Problem details: Rewrite the lines of the items below, starting at the line containing "You are a GUI" and ending at the line containing "point(389,427)", as a Markdown table with the columns Row and Content. Number each row and omit any blank lines.

Rows:
%%

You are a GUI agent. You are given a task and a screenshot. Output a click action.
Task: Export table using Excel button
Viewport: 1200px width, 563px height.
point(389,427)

%%
%%

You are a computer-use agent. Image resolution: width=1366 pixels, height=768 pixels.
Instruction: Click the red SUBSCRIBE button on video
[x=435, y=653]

%%
%%

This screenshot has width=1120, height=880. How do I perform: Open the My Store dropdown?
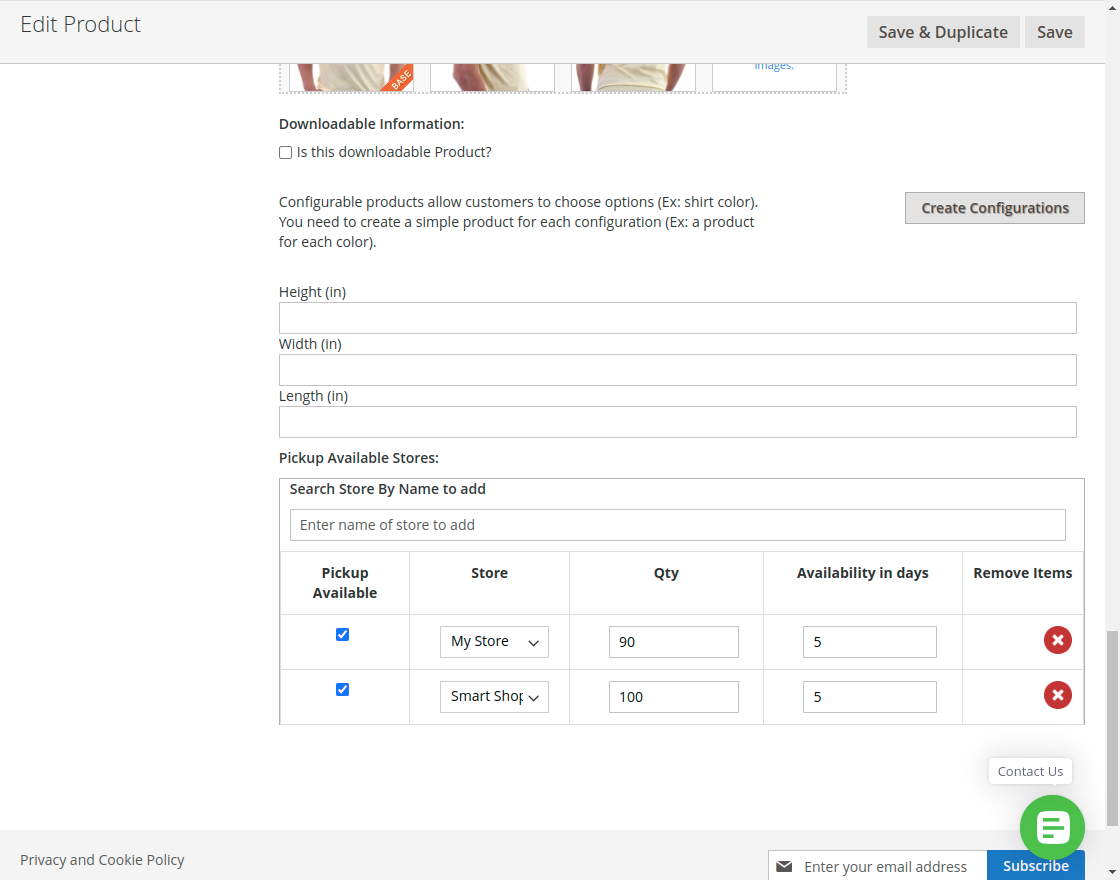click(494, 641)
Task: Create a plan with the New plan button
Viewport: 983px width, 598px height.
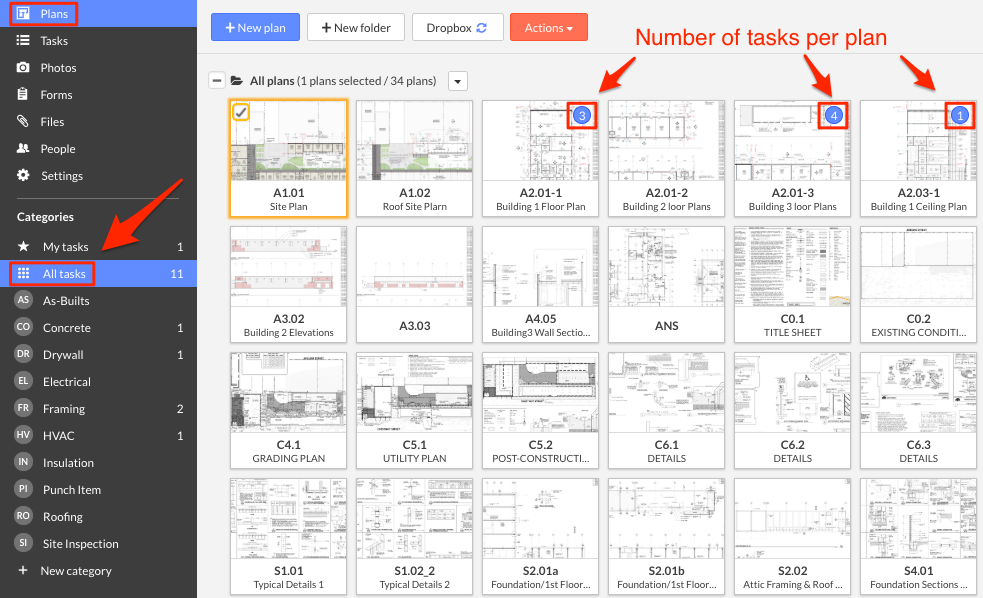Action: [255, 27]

%%

Solution for this problem:
| Row | Content |
|---|---|
| 1 | You are a GUI agent. You are given a task and a screenshot. Output a click action. |
| 2 | Task: Export table using Excel button |
| 3 | Viewport: 1200px width, 563px height. |
| 4 | point(389,427) |